Dalle 21.30 il pubblico potrà partecipare alle osservazioni del cielo con il supporto del GAM – Gruppo Astrofili Messinesi. Il biglietto unico ha un costo di 20 euro e comprende la mostra, il talk, l’osservazione astronomica, due pidoni e una bevanda. I ticket sono disponibili su Eventbrite.
Parallelamente prosegue la Horcynus Summer School, iniziata il 20 luglio e rivolta a giovani professionisti, restauratrici e restauratori, storici dell’arte, studiose, studiosi e operatori del patrimonio culturale. Le attività si svolgono prevalentemente nella Sala Consolo della Fondazione Horcynus Orca, nell’ex Tiro a Volo di Torre Faro, con alcuni incontri ospitati nel polo universitario UniME Papardo.

Il percorso comprende lezioni e seminari, affiancati da attività diagnostiche. Sono previsti inoltre laboratori e visite guidate dedicati alle principali questioni scientifiche ed etiche della conservazione delle opere del XX e XXI secolo. Il programma affronta lo studio dei materiali, le tecniche di imaging e spettroscopia e gli interventi sui manufatti contemporanei in metallo. Altri incontri riguardano il rapporto tra conservazione e interpretazione critica.
Tra gli ospiti figurano Luciano Pensabene, conservatore della Peggy Guggenheim Collection di Venezia, e Marco Bazzini, responsabile scientifico dell’Archivio Emilio Isgrò ed ex direttore del Centro Pecci di Prato.

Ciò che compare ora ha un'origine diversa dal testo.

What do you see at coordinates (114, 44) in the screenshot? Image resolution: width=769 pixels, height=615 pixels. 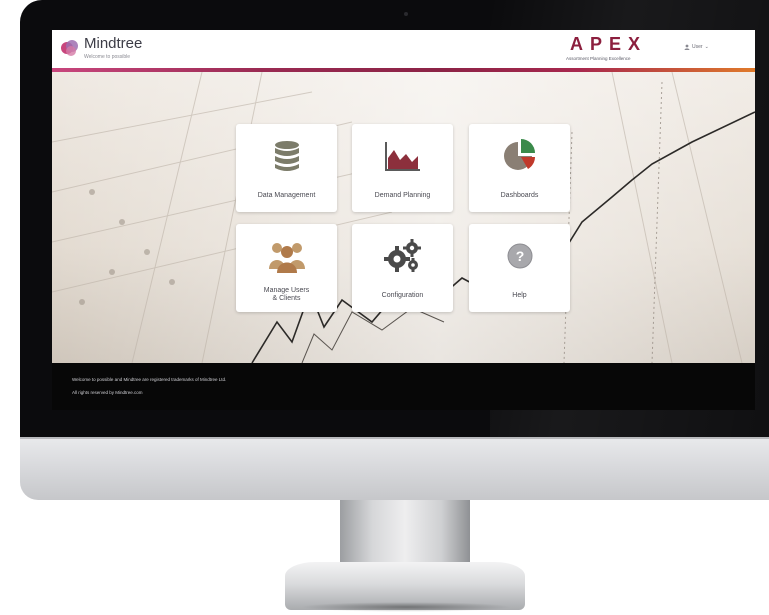 I see `brand-name: Mindtree` at bounding box center [114, 44].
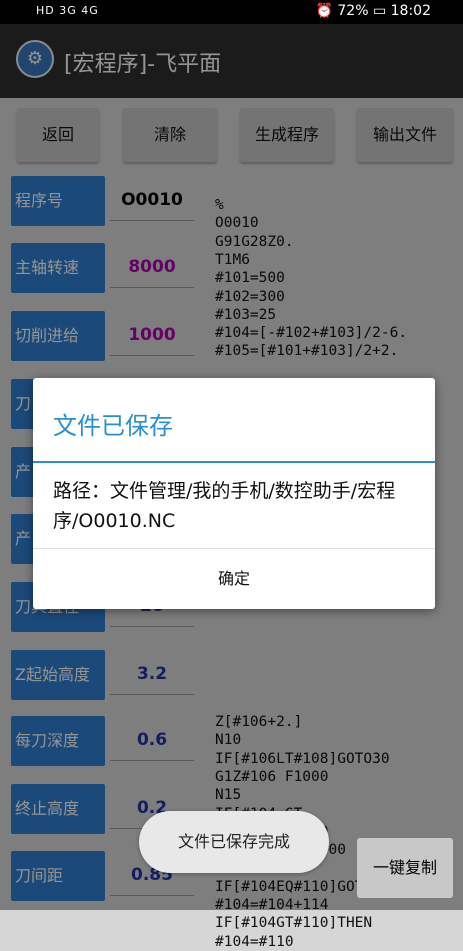  Describe the element at coordinates (68, 10) in the screenshot. I see `signal-indicators: HD 3G 4G` at that location.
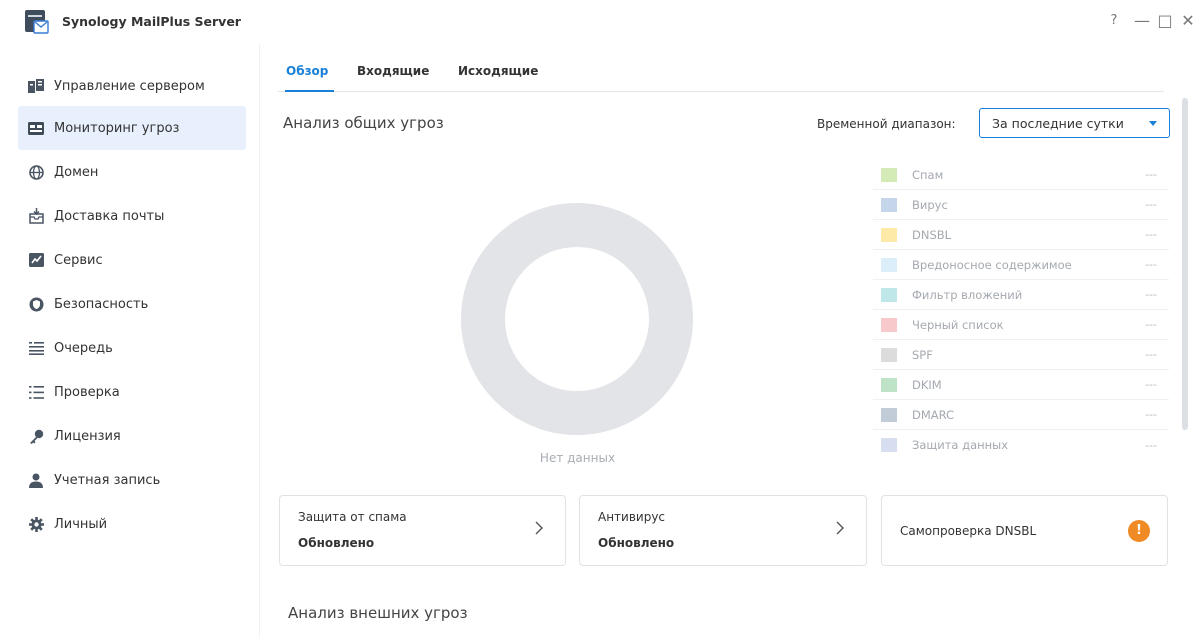  What do you see at coordinates (632, 517) in the screenshot?
I see `card-title: Антивирус` at bounding box center [632, 517].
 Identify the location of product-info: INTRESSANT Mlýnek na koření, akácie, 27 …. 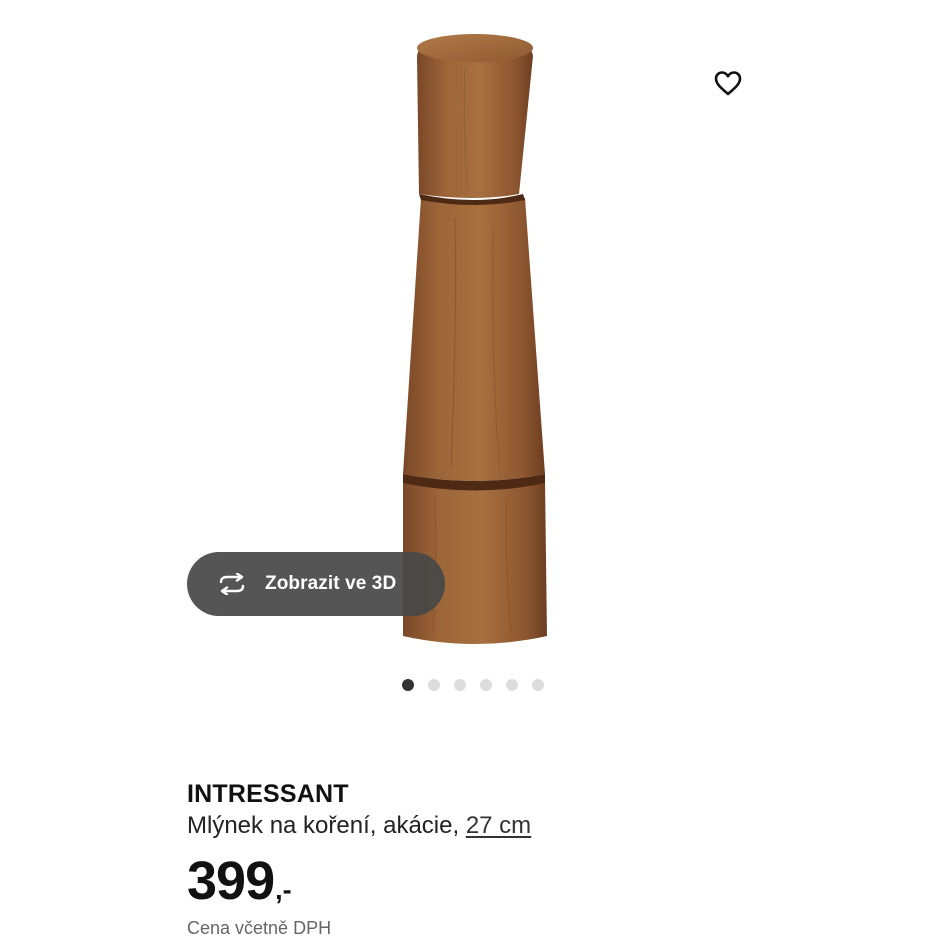
(537, 843).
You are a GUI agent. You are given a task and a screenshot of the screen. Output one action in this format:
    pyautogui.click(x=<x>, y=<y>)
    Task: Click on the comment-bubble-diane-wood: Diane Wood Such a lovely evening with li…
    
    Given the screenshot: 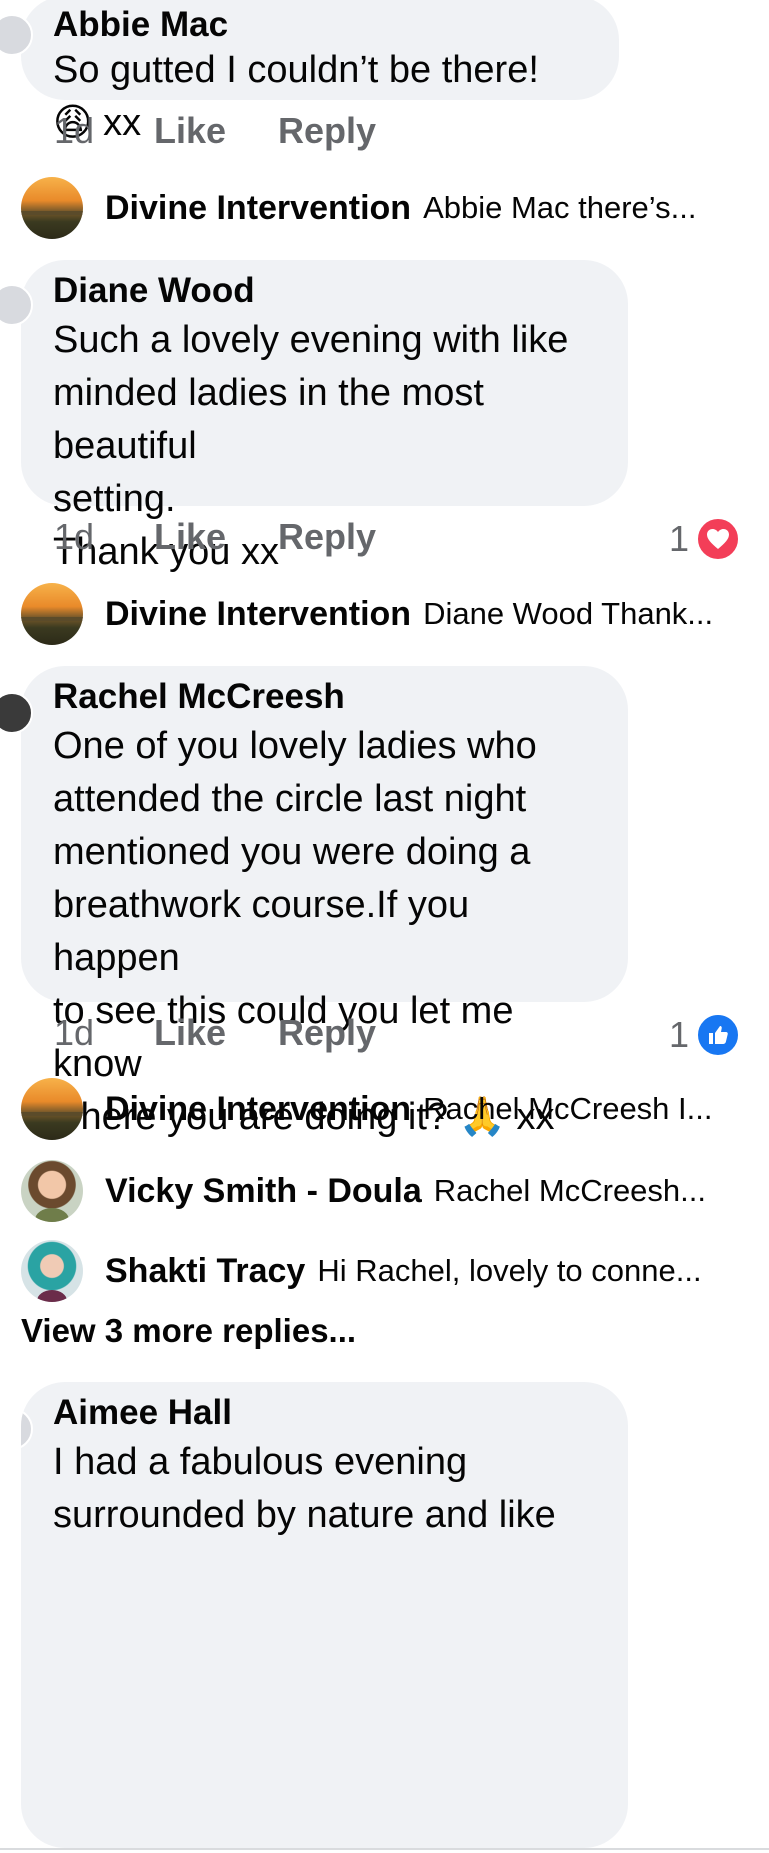 What is the action you would take?
    pyautogui.click(x=314, y=416)
    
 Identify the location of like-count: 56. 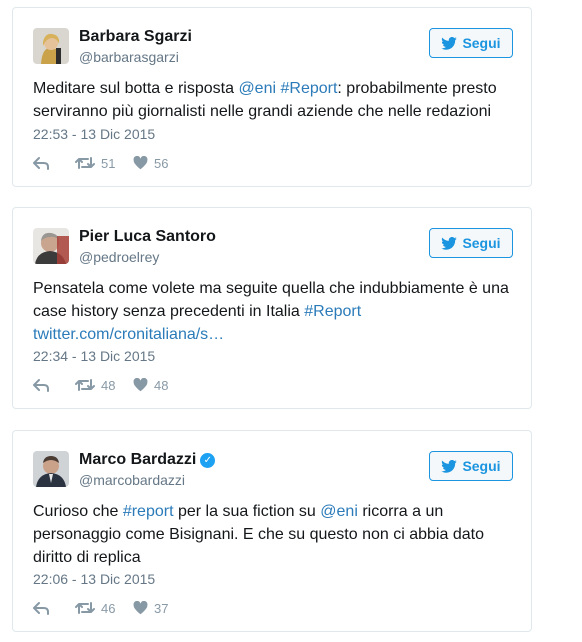
(162, 163).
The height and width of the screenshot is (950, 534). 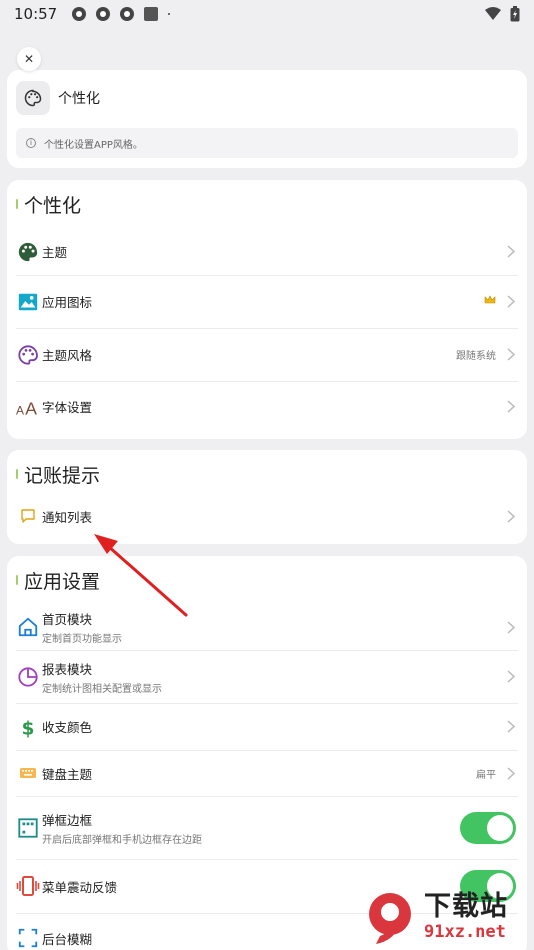 What do you see at coordinates (515, 14) in the screenshot?
I see `battery-icon` at bounding box center [515, 14].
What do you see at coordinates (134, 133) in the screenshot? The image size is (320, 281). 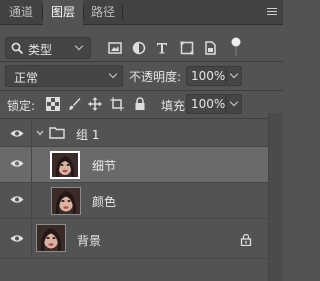 I see `layer-row-group: 组 1` at bounding box center [134, 133].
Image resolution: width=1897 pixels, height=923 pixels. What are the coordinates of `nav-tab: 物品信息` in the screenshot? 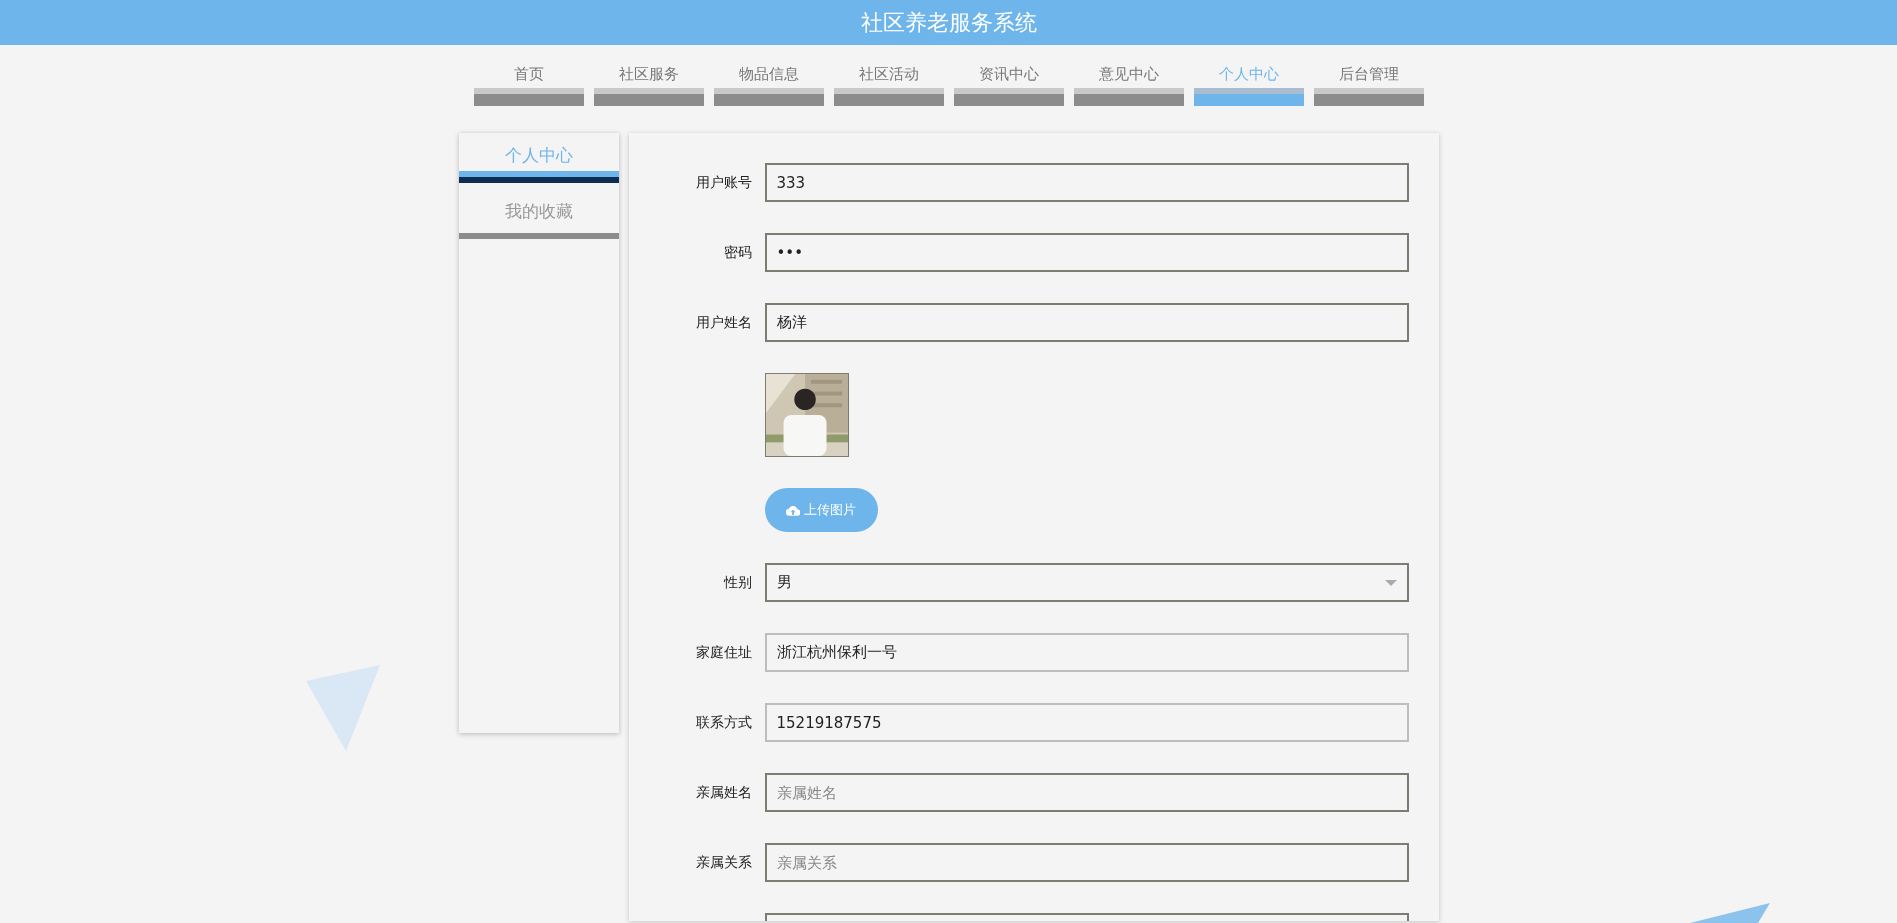 It's located at (768, 86).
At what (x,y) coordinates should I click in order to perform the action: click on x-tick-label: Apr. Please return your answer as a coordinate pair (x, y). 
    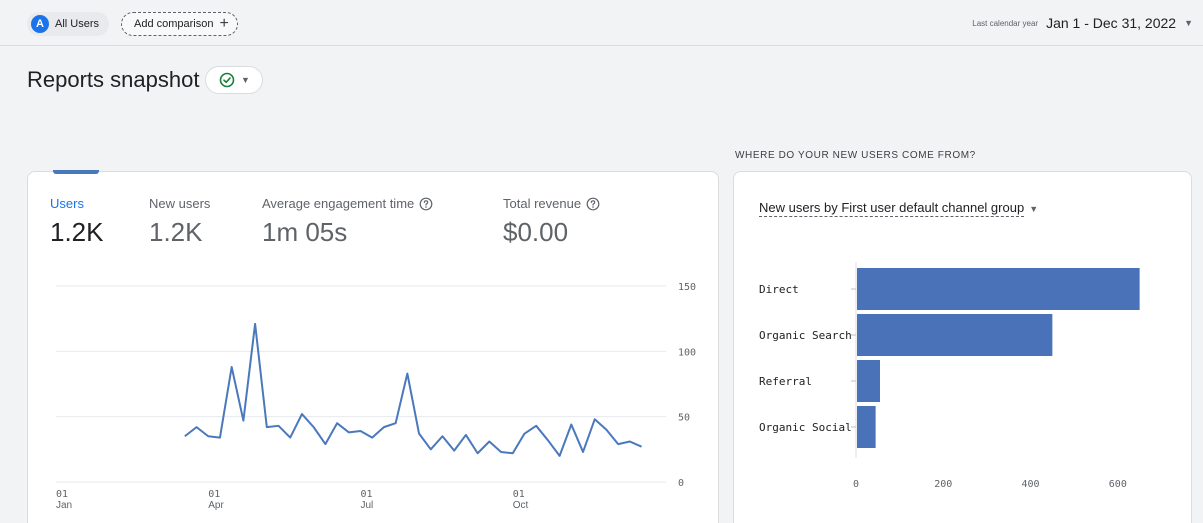
    Looking at the image, I should click on (216, 506).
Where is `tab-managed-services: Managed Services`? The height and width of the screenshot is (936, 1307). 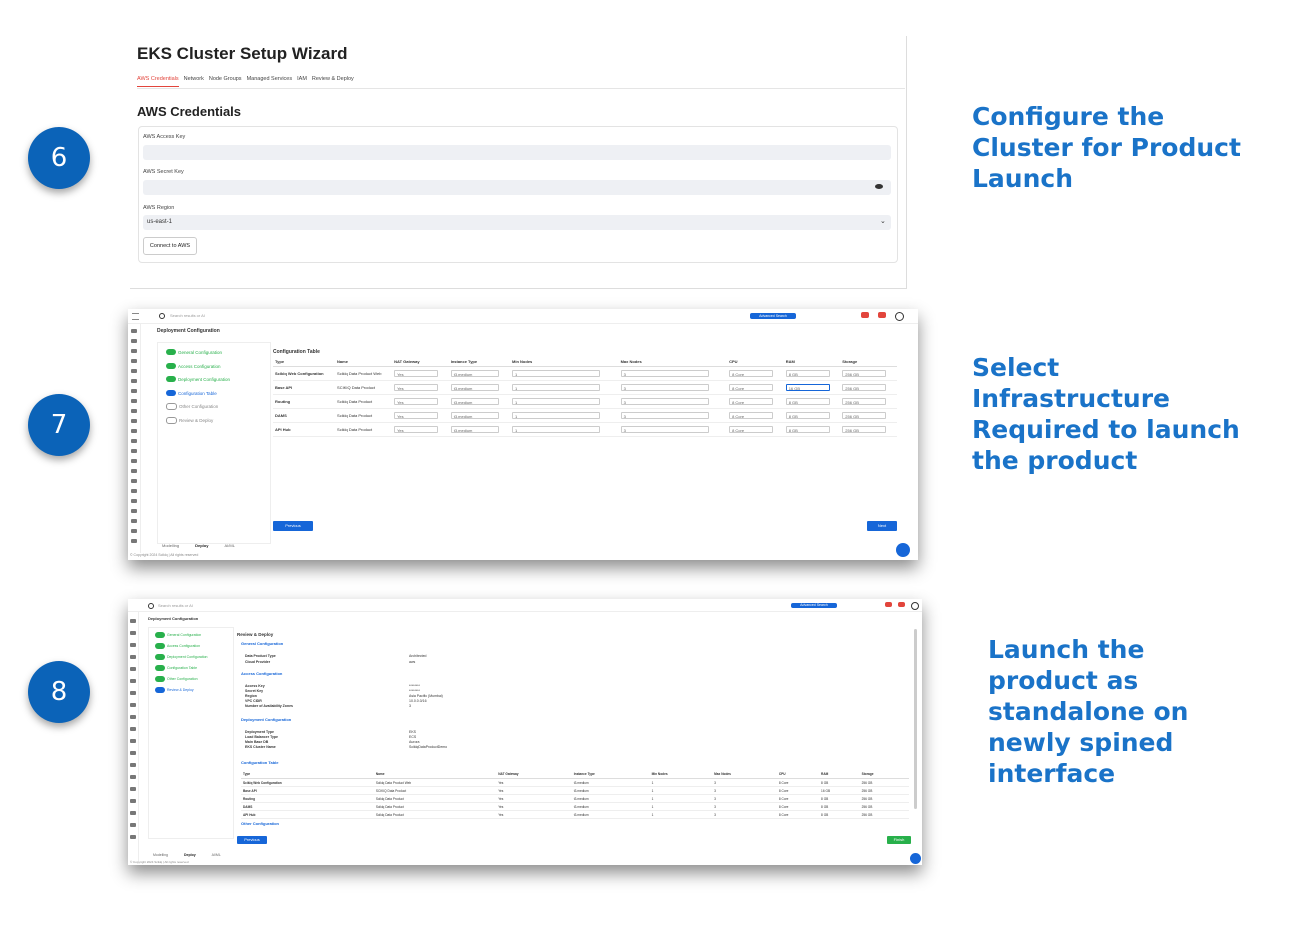
tab-managed-services: Managed Services is located at coordinates (270, 82).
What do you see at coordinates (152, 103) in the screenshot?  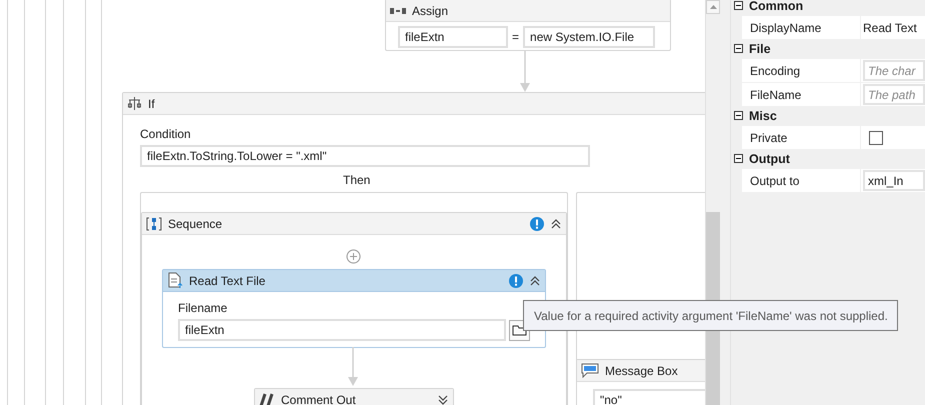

Interverranno anche Stefania Agnoletti, restauratrice dell’Opificio delle Pietre Dure di Firenze, e lo storico e critico d’arte contemporanea Marco Meneguzzo. Una parte degli approfondimenti sarà dedicata al restauro del cancello di Emilio Isgrò conservato al Museo MACHO, alle collezioni e al mercato globale dell’arte.
La Summer School è promossa dalla Fondazione Horcynus Orca e dalla Fondazione MeSSina – Ente Filantropico nell’ambito del progetto Meditechnè, con il sostegno del programma Laboratorio di Creatività Contemporanea della Direzione Generale Creatività Contemporanea del Ministero della Cultura.
Il calendario del Festival proseguirà il 26 luglio con il Pelorias Sea Sound Fest e il 27 luglio con Mare di Cinema Arabo. Dal 28 al 30 luglio sarà la volta di La Nueva Ola, realizzata con l’Instituto Cervantes di Palermo. Gli incontri della Summer School sono aperti gratuitamente al pubblico fino a esaurimento posti, con esclusione dei laboratori e delle visite guidate. Gli appuntamenti al Parco Horcynus Orca sono a ingresso libero.